### ASSIGNED TASK
Work out how many lines in the listing below include the word "agent". Give nothing but the number.

### RECORDS SUPPLIED
▬▬▬
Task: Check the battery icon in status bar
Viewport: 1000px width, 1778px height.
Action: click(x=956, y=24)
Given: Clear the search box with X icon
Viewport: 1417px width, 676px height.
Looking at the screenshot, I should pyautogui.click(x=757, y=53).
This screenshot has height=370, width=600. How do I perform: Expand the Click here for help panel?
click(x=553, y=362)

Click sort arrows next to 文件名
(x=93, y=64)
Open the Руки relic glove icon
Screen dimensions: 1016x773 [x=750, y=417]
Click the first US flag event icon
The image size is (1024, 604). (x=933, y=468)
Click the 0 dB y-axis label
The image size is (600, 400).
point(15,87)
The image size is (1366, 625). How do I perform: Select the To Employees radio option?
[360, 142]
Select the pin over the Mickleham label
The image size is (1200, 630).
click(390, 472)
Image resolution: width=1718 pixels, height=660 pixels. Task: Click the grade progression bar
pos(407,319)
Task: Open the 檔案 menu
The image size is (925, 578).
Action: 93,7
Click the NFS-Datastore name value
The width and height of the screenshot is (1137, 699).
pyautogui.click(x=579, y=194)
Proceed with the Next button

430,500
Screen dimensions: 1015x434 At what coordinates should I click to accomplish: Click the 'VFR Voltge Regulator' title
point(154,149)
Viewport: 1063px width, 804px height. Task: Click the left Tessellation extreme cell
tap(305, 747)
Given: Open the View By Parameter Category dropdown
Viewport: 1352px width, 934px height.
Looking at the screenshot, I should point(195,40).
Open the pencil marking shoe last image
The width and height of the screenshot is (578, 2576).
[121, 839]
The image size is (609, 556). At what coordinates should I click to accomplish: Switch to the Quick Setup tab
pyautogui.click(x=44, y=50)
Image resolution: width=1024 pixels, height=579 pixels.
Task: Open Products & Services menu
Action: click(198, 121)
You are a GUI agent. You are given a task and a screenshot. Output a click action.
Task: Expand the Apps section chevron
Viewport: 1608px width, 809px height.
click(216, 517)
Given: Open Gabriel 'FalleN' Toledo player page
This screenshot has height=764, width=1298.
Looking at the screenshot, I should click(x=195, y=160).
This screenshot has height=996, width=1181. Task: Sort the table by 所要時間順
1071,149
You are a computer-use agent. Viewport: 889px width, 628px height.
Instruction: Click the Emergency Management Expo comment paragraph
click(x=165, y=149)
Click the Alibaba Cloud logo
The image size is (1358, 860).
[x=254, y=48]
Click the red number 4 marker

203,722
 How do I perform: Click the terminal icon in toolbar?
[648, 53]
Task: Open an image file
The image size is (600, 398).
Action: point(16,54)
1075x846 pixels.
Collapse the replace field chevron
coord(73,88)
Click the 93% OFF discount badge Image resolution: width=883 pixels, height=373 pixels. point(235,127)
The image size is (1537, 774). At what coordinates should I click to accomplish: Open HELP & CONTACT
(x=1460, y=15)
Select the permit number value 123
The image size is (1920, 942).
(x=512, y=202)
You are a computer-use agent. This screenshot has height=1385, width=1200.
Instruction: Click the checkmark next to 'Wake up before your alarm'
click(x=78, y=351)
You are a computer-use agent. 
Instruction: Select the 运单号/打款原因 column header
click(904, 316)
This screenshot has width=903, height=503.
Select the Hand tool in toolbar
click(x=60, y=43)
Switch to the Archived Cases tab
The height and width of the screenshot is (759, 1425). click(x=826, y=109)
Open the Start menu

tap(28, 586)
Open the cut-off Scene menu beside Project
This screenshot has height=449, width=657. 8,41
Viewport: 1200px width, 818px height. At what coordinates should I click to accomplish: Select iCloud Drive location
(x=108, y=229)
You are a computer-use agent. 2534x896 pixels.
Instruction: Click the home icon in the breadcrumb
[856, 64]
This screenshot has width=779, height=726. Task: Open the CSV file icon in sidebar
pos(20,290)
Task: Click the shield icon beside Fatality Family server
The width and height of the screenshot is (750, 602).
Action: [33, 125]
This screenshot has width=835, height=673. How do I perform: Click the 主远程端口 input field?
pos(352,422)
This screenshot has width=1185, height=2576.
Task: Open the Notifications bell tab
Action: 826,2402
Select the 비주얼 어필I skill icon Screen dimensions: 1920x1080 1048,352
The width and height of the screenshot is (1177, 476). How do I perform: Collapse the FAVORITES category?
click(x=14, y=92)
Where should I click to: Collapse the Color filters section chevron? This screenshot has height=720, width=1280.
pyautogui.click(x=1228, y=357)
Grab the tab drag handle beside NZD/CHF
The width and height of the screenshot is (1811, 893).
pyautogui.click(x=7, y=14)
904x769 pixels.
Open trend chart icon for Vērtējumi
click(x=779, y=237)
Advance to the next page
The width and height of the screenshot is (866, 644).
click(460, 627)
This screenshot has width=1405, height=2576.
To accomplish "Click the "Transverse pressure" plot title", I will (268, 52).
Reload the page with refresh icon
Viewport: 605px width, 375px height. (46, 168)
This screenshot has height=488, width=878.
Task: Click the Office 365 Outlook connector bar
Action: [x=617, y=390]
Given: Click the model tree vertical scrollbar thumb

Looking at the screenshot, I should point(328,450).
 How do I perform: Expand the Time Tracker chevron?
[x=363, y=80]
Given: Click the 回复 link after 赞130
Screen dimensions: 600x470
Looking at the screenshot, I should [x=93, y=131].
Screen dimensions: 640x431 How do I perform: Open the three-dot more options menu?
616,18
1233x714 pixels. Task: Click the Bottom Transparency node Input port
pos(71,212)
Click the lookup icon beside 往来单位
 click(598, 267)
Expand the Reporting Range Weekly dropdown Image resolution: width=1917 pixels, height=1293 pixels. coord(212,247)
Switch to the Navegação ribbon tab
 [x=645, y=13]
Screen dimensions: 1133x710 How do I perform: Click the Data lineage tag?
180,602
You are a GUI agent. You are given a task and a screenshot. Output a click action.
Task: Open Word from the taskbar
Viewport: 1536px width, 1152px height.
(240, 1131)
▬▬▬
### YOUR SOLUTION
6